U.S. PIRG Education Fund

NEW YORK —  After making landfall in Louisiana on Sunday, Hurricane Ida tore a path of destruction from the Gulf Coast all the way to New York and New Jersey. With billions of dollars in damage from flooding, wind and tornadoes, far too many people must make insurance claims, repairs and begin rebuilding. 

To help respond to the disaster, U.S. PIRG Education Fund has put together a list of tips and best practices to avoid scams and stay safe in the days and weeks ahead:

  • Stay alert for price gouging: Louisiana, Mississippi, New Jersey, New York, Pennsylvania and 32 other states have anti-price gouging laws that protect consumers from inflated prices after an emergency. If a business is hiking prices for gas, water, building supplies, food or other needs, people should report it to their state attorney general’s office. Here’s a list of contacts for all states’ attorneys general.

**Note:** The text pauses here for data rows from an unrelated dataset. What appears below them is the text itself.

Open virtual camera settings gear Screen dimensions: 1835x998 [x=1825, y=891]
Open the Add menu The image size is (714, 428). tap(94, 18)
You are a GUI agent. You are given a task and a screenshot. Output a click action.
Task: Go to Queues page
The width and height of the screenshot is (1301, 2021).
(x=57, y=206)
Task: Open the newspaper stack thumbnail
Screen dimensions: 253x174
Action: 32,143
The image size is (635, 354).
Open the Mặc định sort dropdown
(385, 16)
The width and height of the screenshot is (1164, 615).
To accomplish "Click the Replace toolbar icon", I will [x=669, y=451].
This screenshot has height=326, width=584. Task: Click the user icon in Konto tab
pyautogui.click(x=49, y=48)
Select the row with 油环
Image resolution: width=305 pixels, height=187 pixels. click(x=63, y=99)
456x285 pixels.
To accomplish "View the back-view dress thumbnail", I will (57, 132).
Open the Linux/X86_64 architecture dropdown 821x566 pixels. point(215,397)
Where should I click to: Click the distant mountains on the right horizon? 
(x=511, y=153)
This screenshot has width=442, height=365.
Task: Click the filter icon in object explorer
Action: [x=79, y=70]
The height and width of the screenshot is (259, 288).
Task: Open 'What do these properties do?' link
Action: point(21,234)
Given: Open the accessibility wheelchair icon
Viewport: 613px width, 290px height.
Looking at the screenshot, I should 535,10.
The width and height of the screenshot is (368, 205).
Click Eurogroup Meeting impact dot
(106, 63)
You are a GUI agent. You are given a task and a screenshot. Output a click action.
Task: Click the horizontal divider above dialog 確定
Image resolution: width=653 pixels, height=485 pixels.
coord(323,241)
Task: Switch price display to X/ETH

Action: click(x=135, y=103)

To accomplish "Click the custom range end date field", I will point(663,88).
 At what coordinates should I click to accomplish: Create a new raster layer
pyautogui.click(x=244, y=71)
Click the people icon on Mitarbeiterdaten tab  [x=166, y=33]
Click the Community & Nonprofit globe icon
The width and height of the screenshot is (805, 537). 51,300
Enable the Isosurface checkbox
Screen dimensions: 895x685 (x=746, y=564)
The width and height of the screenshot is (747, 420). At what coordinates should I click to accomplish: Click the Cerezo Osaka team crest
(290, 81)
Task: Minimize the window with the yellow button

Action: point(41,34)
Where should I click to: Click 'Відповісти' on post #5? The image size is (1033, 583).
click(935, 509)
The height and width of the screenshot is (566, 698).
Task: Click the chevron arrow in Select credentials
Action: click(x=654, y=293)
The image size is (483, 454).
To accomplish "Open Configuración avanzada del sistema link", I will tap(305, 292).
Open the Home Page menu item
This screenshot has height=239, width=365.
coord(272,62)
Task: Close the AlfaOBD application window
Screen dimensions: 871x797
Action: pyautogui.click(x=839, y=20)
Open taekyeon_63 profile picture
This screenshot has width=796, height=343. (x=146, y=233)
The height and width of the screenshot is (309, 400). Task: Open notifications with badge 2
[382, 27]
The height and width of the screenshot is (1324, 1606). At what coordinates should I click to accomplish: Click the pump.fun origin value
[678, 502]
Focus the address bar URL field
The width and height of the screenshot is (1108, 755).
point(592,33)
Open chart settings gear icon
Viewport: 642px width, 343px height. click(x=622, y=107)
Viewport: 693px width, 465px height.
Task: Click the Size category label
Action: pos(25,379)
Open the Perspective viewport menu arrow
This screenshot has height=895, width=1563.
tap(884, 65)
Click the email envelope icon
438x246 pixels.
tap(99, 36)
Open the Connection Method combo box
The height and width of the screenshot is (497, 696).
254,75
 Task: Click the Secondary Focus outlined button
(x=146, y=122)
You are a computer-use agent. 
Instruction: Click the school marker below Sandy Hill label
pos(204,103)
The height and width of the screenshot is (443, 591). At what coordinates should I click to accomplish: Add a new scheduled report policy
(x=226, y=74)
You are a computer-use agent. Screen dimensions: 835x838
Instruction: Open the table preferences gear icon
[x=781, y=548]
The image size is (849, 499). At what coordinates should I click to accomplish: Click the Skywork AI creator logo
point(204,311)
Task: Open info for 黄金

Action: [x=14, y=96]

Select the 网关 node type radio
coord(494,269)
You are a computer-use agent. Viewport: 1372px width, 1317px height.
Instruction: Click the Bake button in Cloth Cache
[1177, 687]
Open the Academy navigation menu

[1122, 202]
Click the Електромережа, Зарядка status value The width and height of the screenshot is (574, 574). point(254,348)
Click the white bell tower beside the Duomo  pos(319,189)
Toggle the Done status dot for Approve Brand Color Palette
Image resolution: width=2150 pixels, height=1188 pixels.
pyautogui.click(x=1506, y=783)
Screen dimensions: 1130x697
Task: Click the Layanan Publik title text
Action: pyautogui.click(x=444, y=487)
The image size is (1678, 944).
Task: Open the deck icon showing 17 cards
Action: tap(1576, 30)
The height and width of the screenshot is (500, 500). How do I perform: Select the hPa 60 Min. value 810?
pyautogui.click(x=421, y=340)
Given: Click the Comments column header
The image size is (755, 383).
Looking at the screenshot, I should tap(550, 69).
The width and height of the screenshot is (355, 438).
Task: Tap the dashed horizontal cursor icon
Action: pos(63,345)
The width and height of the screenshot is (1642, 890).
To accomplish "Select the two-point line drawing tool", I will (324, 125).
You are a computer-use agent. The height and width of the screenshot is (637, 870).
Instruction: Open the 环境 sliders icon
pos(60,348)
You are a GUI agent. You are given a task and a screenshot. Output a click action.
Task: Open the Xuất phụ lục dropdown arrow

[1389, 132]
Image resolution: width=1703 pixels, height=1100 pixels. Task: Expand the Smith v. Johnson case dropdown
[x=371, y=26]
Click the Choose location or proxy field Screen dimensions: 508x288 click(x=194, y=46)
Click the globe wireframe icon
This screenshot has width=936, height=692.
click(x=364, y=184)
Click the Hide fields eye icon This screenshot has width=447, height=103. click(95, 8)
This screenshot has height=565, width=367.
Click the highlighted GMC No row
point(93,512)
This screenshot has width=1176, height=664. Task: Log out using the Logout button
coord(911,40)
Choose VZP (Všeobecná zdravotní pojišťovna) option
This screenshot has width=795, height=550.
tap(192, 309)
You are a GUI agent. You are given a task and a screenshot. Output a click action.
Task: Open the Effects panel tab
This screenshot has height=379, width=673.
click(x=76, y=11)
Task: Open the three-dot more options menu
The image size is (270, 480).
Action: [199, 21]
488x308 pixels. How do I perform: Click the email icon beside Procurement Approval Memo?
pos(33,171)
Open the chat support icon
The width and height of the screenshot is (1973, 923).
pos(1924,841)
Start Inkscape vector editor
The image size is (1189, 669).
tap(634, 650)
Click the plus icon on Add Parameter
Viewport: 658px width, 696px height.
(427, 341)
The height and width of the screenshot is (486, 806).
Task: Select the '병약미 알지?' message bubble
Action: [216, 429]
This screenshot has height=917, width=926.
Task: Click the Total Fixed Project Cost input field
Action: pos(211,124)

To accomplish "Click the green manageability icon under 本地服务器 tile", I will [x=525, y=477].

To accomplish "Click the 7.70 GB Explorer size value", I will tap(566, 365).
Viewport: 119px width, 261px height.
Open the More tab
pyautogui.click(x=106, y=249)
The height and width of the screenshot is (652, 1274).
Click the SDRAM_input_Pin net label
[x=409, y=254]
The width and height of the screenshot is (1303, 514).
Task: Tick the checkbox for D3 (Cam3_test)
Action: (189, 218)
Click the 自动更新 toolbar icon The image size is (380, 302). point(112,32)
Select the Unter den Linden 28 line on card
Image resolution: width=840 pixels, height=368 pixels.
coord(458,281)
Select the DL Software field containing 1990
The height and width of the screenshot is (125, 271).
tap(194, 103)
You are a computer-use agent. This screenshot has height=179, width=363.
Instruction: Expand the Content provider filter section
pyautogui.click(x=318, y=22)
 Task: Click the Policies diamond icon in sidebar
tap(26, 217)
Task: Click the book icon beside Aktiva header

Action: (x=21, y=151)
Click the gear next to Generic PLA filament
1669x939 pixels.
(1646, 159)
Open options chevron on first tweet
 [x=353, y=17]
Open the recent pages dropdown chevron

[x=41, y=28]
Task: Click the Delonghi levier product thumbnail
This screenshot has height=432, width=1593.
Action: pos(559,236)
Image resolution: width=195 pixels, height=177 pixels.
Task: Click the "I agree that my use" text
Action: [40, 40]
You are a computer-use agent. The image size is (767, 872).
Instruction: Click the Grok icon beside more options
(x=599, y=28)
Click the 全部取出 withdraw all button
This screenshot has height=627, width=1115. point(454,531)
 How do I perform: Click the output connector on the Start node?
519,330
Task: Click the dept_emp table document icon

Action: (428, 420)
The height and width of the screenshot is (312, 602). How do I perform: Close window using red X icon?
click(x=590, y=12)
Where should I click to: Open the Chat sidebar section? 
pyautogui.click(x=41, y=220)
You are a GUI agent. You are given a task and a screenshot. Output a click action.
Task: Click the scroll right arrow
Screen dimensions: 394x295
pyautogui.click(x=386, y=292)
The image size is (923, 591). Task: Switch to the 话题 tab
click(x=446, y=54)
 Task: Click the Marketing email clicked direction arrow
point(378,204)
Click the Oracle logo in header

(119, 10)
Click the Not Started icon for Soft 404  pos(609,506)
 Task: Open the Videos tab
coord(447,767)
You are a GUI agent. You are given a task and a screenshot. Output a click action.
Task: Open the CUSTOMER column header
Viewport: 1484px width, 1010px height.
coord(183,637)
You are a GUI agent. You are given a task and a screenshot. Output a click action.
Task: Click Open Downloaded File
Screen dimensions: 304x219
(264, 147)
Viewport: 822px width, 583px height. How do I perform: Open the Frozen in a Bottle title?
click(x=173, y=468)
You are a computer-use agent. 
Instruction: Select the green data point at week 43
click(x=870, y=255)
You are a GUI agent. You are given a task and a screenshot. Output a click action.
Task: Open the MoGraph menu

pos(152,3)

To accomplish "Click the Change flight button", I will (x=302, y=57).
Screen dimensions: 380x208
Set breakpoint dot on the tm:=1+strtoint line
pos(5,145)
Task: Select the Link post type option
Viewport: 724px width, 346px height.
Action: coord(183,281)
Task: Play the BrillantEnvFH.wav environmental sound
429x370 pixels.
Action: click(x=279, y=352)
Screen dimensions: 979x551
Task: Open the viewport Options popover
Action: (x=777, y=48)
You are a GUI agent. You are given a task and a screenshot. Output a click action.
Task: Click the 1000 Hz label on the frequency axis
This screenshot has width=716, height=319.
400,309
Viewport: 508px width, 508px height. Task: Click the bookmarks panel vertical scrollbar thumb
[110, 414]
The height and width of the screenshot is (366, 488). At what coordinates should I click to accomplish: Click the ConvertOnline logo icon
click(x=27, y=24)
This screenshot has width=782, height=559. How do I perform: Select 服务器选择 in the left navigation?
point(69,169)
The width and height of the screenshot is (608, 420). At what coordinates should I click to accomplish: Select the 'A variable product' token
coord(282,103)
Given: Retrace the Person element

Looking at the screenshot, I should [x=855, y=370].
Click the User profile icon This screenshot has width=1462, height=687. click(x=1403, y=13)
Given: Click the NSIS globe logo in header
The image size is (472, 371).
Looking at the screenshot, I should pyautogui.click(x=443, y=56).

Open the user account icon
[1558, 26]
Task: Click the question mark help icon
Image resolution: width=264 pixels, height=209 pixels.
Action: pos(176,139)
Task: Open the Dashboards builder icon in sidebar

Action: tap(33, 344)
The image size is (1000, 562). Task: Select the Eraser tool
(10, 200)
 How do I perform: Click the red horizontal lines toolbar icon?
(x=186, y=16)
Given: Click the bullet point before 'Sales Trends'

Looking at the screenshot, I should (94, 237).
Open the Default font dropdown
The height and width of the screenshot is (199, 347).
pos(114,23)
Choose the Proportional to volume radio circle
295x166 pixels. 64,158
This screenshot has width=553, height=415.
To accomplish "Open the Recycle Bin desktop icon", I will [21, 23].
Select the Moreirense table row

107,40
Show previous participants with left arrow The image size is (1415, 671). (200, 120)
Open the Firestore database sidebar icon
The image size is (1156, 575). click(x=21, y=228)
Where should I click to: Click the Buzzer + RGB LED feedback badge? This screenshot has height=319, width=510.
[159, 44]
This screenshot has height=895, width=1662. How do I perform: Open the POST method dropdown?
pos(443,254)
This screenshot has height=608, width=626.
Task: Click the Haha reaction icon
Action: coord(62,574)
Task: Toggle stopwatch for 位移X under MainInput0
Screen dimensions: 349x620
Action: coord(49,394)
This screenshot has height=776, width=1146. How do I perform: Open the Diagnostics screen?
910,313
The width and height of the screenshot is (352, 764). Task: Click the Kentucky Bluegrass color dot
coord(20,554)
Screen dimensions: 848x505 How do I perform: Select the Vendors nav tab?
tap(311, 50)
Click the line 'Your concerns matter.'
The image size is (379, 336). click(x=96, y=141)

  • Use generators with caution: If your electricity is out and you’re relying on a generator in your home or someone else’s, make sure the generator is outdoors and isn’t in any kind of enclosed structure. Authorities along the Gulf Coast are reporting dozens of people hospitalized in separate incidents after being poisoned by carbon monoxide because generators weren’t properly ventilated. At least a few victims have died. We offer more generator tips here.

  • Watch out for fraud and scams: After past disasters, con artists have posed as FEMA employees, insurance agents and housing inspectors to steal information and money. Scam robocalls have promised victims money for simple information. Ask for appropriate identification from anyone who stops by. 

  • Don’t give out personal information to someone you didn’t contact independently. 

  • File claims quickly: Report your claim as soon as possible because insurance companies generally process claims first come, first served, according to the Consumer Federation of America. 

  • Avoid large deposits: Don’t give anyone a large down payment before they provide their goods or services. And make any deposits by credit card if possible because you have additional protections by law. Never pay in cash or with a wire transfer or gift card.

  • Make sure your food is safe: Hurricanes, tropical storms and flood waters carry a lot of dangerous bacteria that can contaminate food or food preparation materials. The basic rule is if food has touched any flood waters, even if it’s still in the packaging, it should be thrown out.